Рольф Лапперт - Пампа блюз
Курт смеется, а Вилли не знает, смеяться ему или плакать.
— Слушай, Отто, я же говорил вам, что они наверняка прилетали сюда просто так, ради интереса, посмотреть, что тут да как, — Масловецки старается придать своему голосу беззаботный тон. — Если бы они хотели нам что-то сделать, то давно бы уже сделали!
— Я тоже думаю, что они мирные, — считает Курт, но убежденности в его словах не слышно.
— А может, они вообще посланцы Господа, — говорит Вилли, — и явились сюда, чтобы наставить нас, людей, на путь истинный.
В эту минуту на улице раздается сирена. Все за столом вздрагивают. Масловецки и Курт резко вскакивают, Курт опрокидывает стул. Рюман начинает лаять как сумасшедший и несется к дверям. Вой сирен становится все громче.
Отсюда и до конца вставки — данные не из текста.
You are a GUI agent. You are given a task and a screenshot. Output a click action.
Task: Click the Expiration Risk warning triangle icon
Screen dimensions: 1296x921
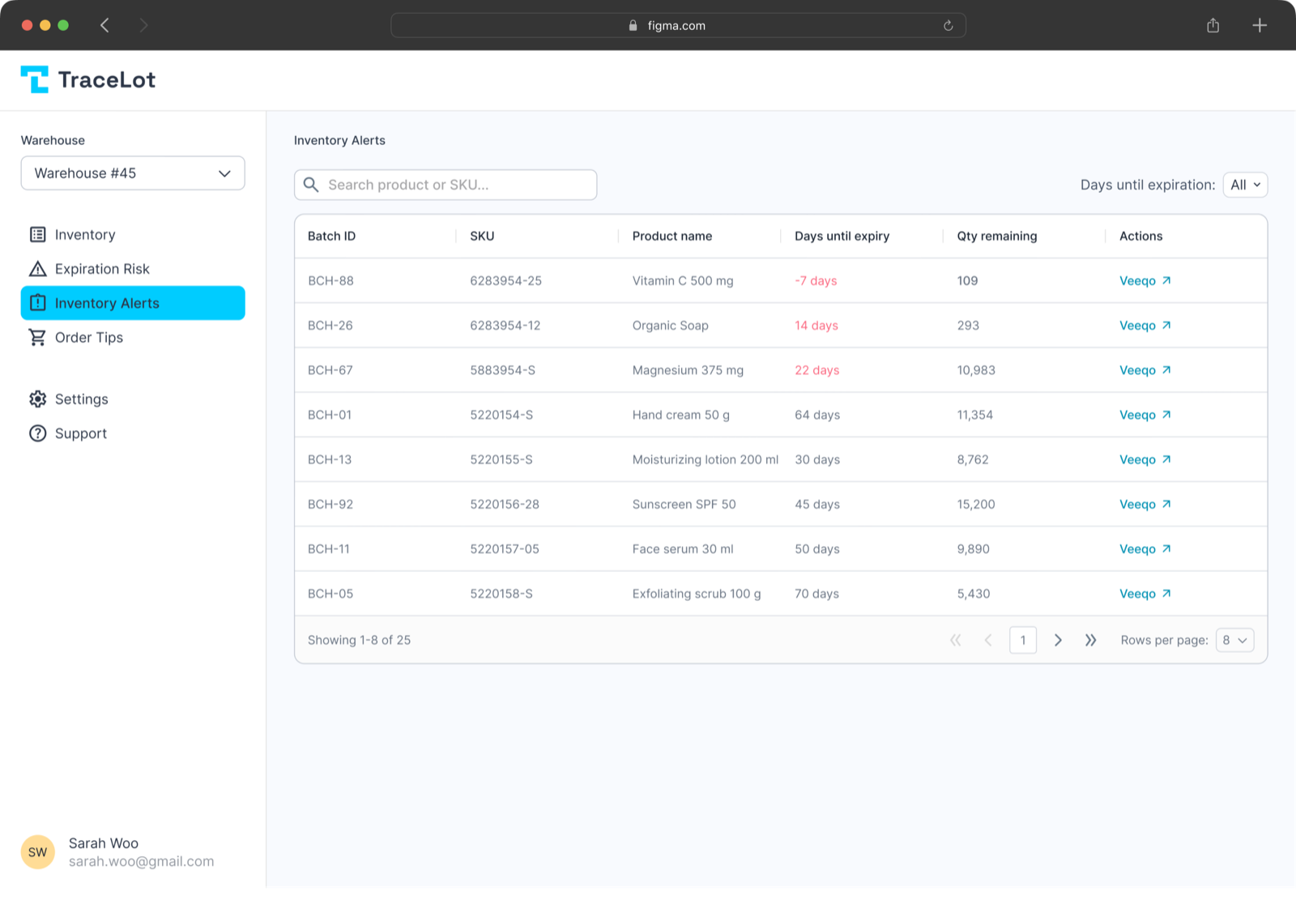37,268
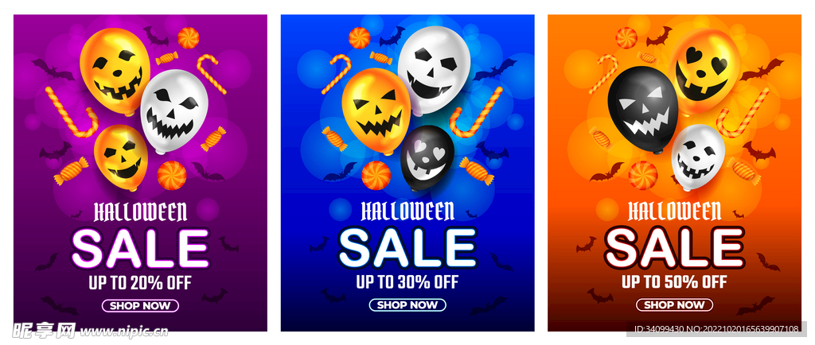The width and height of the screenshot is (815, 345).
Task: Click the small white balloon on orange banner
Action: pos(697,157)

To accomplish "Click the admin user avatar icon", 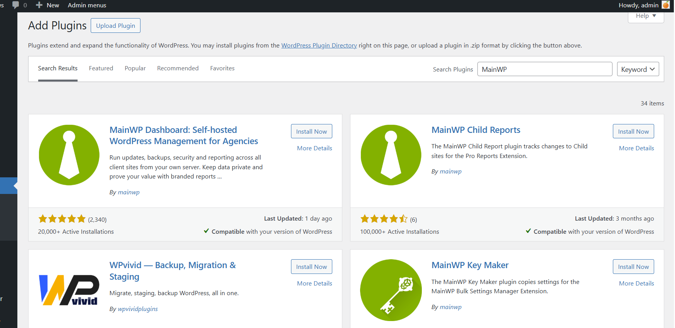I will tap(666, 5).
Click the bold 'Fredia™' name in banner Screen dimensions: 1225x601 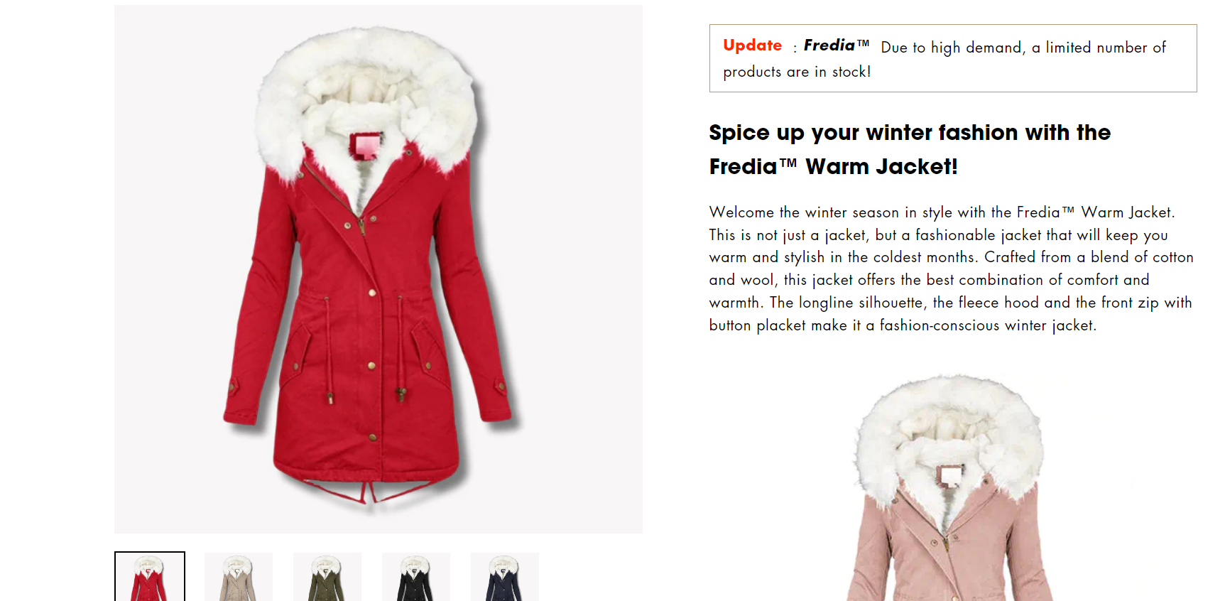click(836, 45)
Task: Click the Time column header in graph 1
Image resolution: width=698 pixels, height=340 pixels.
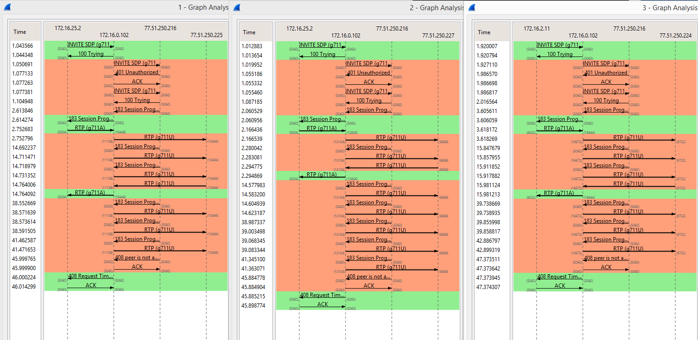Action: pyautogui.click(x=20, y=32)
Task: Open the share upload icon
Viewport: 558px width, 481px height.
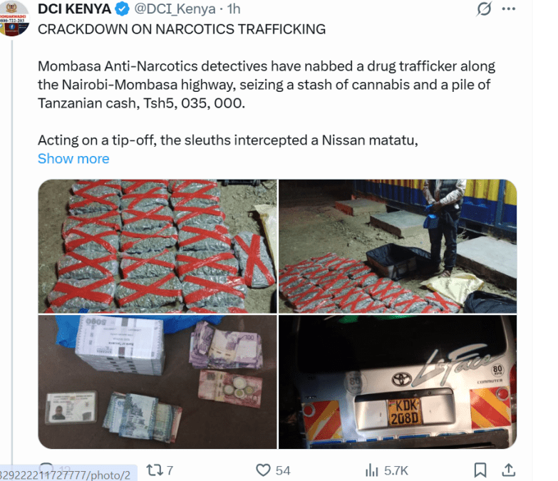Action: [x=509, y=470]
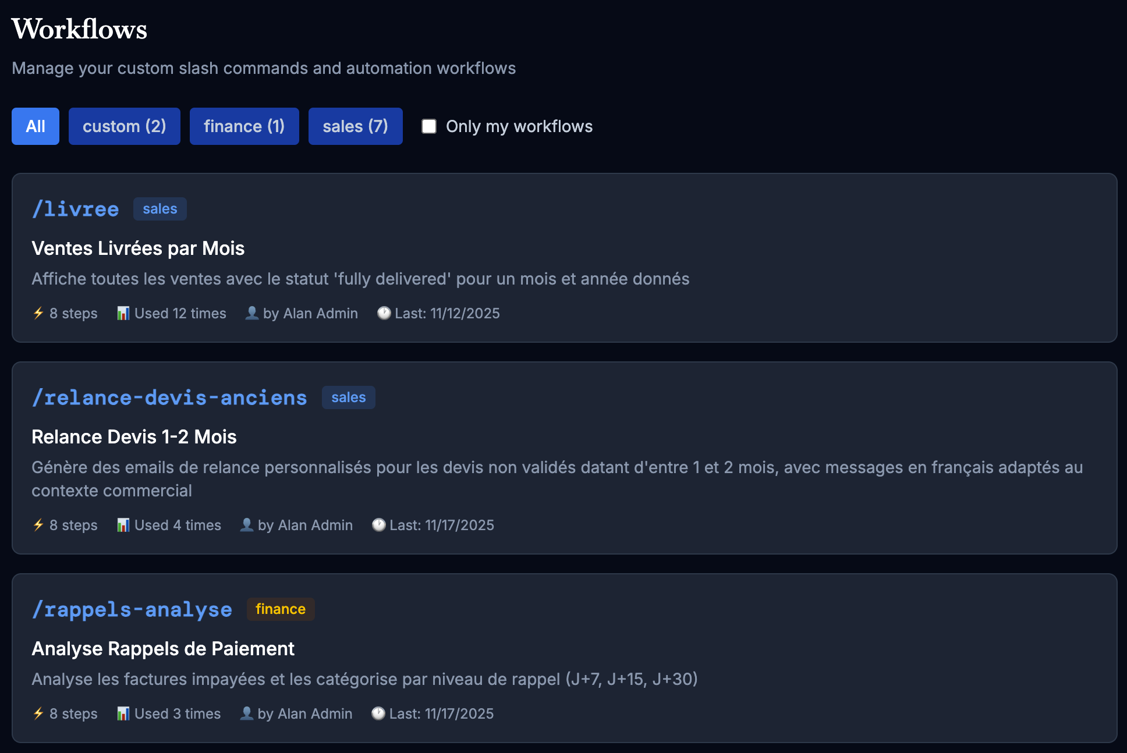Select the All filter tab
1127x753 pixels.
(x=35, y=126)
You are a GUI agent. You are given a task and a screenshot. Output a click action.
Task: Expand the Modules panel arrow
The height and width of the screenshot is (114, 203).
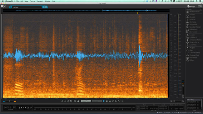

Прямо как тогда, на летних каникулах, когда неизвестный поджег развалины стеклодувной фабрики и сюда приехали пожарные из Лоэнфельде и Кремберга.
Рюман, Курт и я первыми оказываемся на парковке. Две патрульные машины и скорая проносятся мимо нас и останавливаются перед заправкой. Вой сирен постепенно сходит на нет, как музыка из старого радиоприемника, если выдернуть шнур из розетки. Из машин выскакивают трое полицейских. Один из них начинает молотить кулаком в ворота мастерской. С такого расстояния звуки напоминают раскаты грома.
Тем временем остальные уже успели высыпать на улицу и наблюдают за происходящим, разинув рты.
— В чем дело, черт побери… — бормочет Масловецки.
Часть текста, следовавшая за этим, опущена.